#WeMakeEvents: Events industry to join forces for Global Day of Action this week

They aim to alert governments to the financial ruin faced by events workers

The global events sector is set to join forces on September 30 for a Global Day of Action after facing immense hardship as a result of the coronavirus pandemic.

The new initiative will see music venues and events professionals from over 25 countries coming together to mark a new and wider phase of the #WeMakeEvents campaign.

While the majority of live events organisers have had no income since March, the latest day of action aims to alert governments across the globe to the financial ruin that the sector faces without their support.


According to an official release, the day of action will see shafts of white light being beamed into the sky, with each one reflecting potential job losses. Other venues will also be illuminated in red with the hashtag #WeMakeEvents to reflect the red alert crisis.

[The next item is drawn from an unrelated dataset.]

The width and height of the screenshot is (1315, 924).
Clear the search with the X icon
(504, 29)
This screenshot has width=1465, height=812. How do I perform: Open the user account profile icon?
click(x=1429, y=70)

Empty venues will also be highlighted through the use of projections, with images of what would have been taking place inside them displayed on the side.

A series of other creative and art installations is similarly set to reflect the number of events professionals who are out of work or could be facing imminent unemployment.

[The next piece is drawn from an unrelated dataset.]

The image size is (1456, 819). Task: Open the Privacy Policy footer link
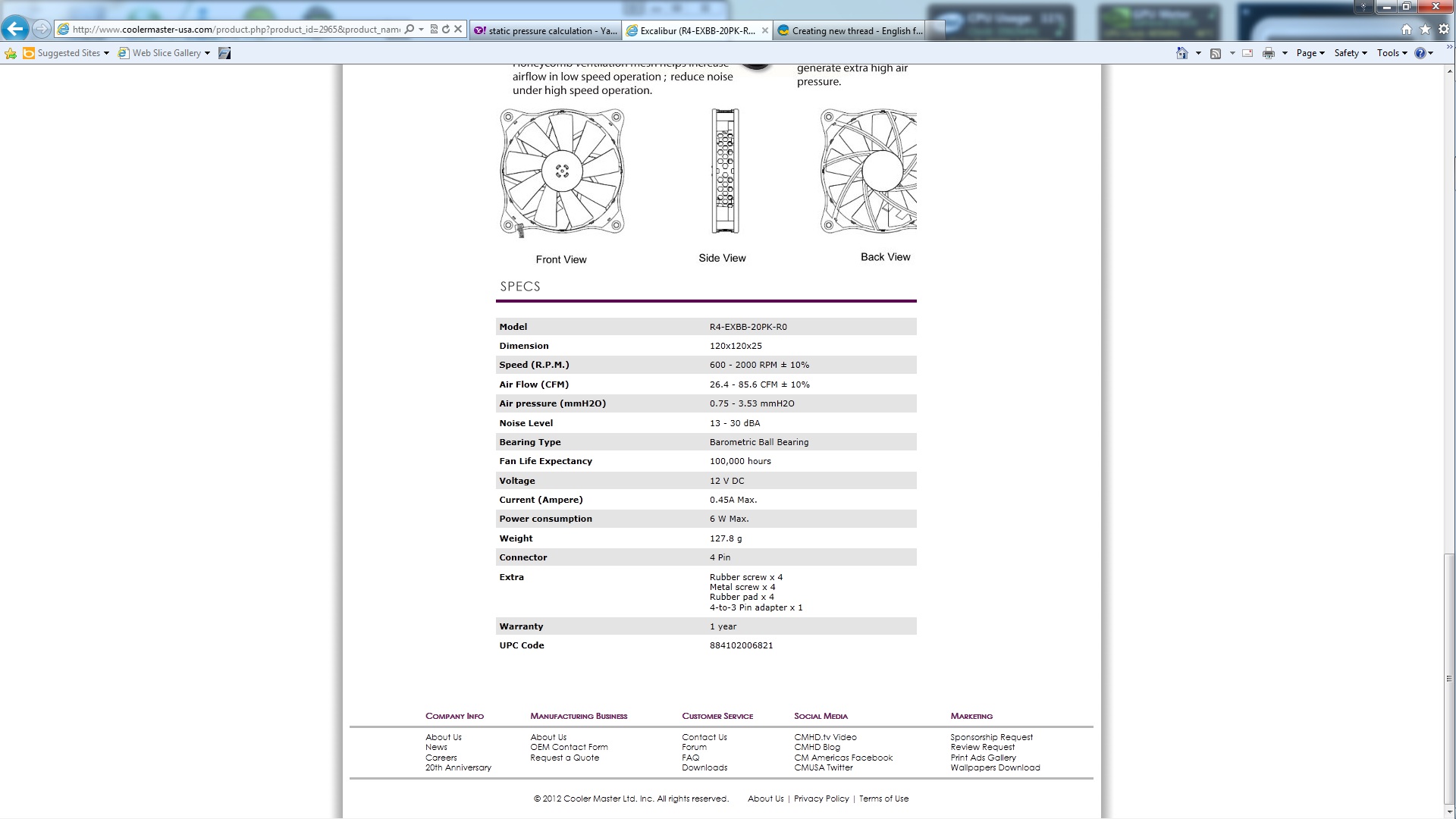[821, 799]
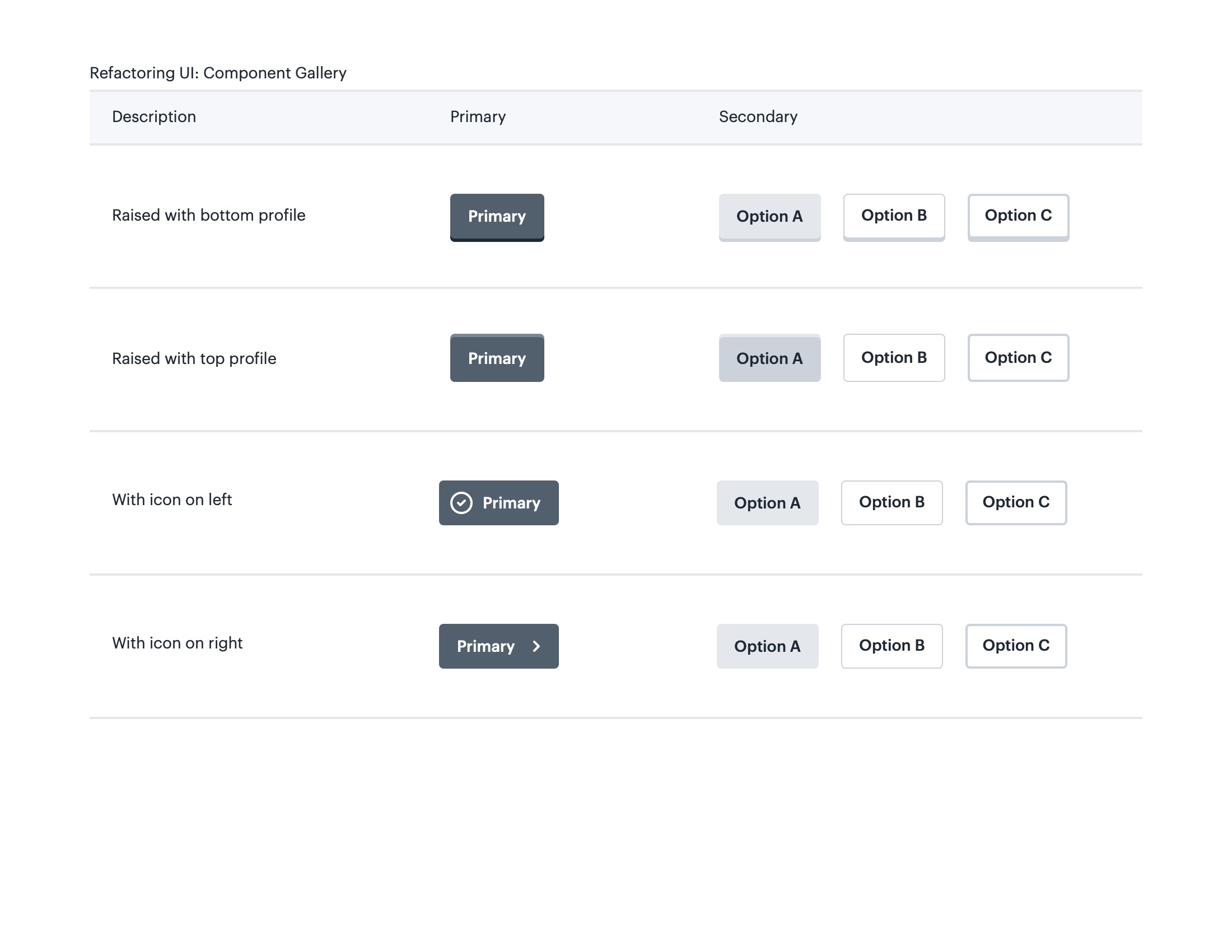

You can find out more information on the scheme here. 


This comes after a wave of backlash from the UK music and nightlife industry to what they called a clear “lack of support” from the government, after one MP claimed that it “doesn’t make sense” to keep supporting the sector through the pandemic as furlough comes to an end.

A new job support scheme unveiled last week will see the government topping up the pay packets of employed workers for next six months, but it is feared that nighttime workers will be left in the cold – with many still in unemployment after nightclubs and music venues were forced to shut their doors as a result of the pandemic. Bosses from the live music sector criticised the scheme for ignoring their needs, with the industry largely unable to reopen and claiming they perilously “face a crisis which is not of its own making”.

The latest day of action comes after music crews marched in Manchester last month to demand action from the government. They warned that over 100,000 jobs could be lost in the events industry if government support is not received.